[DATASET start]

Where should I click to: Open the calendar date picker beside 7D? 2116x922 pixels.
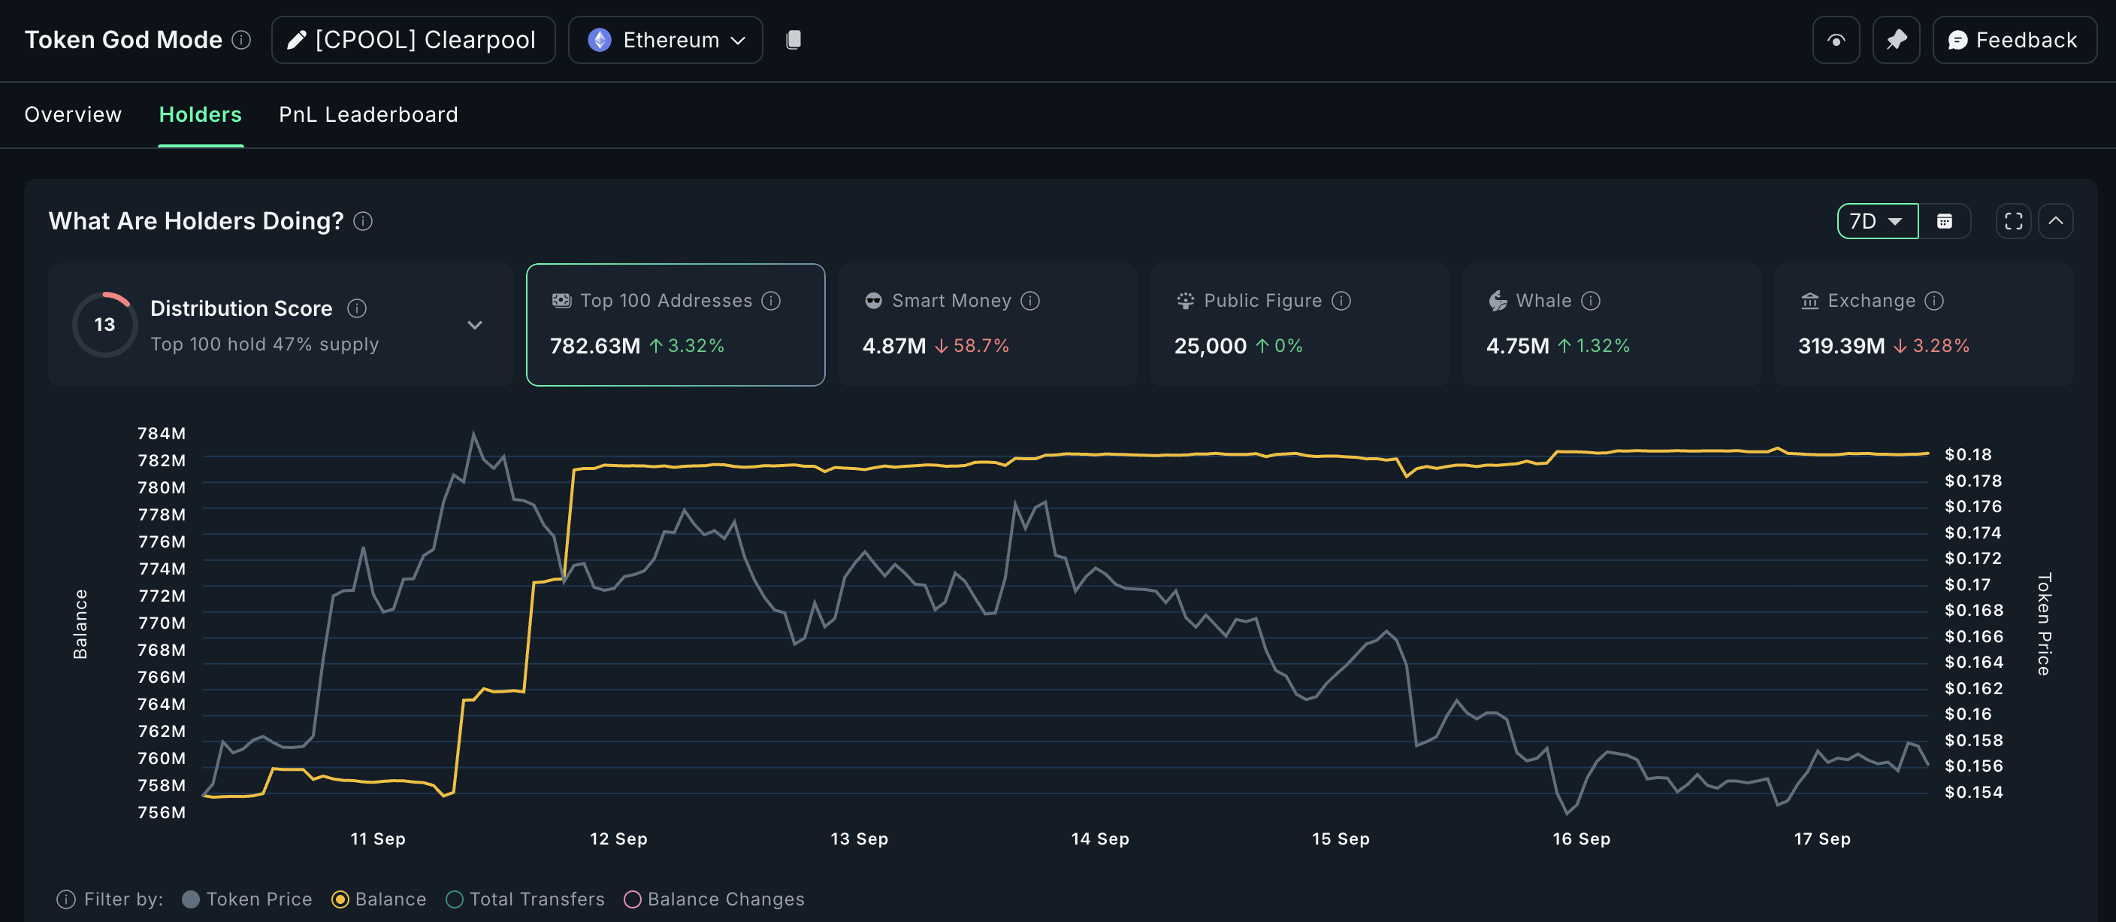[x=1945, y=221]
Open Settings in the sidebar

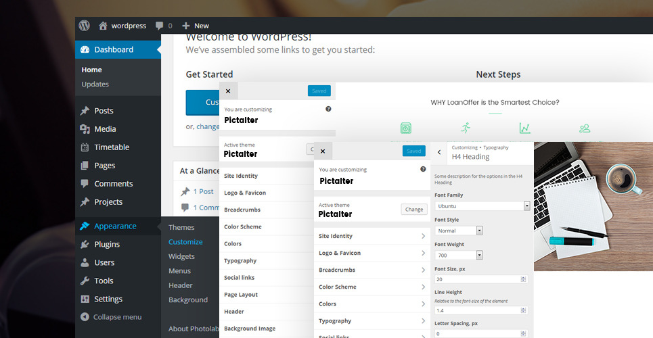pyautogui.click(x=108, y=299)
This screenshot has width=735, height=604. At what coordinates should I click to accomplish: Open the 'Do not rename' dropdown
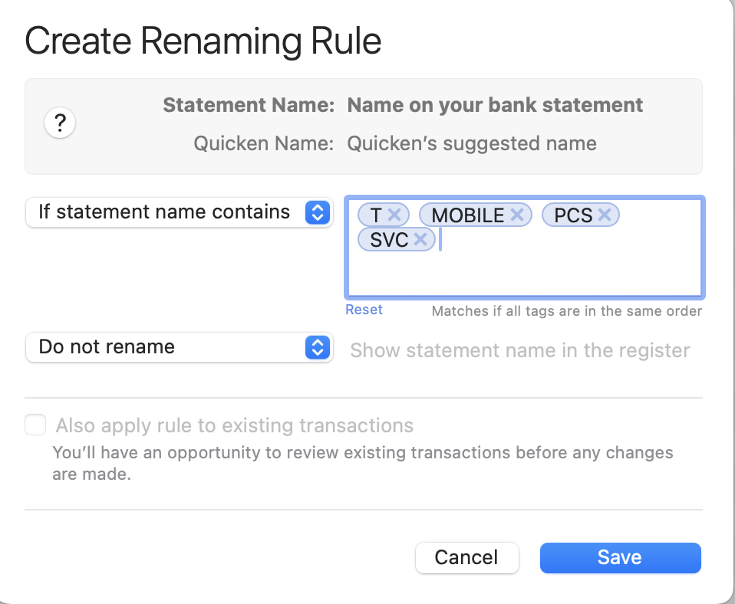(164, 347)
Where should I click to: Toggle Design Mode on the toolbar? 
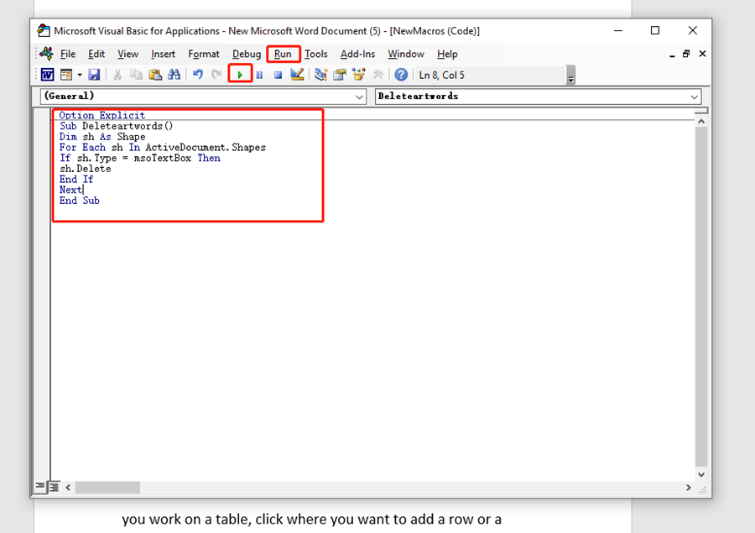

[DATASET end]

TASK DETAILS
Copy out the text lines of every record above word for word, leaving out the pictures.

COMPLETE ANSWER
Where should I click to: Open the calendar date picker beside 7D? 2116x922 pixels.
[x=1945, y=221]
Open Settings in the sidebar

pyautogui.click(x=108, y=299)
This screenshot has width=735, height=604. At what coordinates should I click to accomplish: Open the 'Do not rename' dropdown
(164, 347)
Where should I click to: Toggle Design Mode on the toolbar? 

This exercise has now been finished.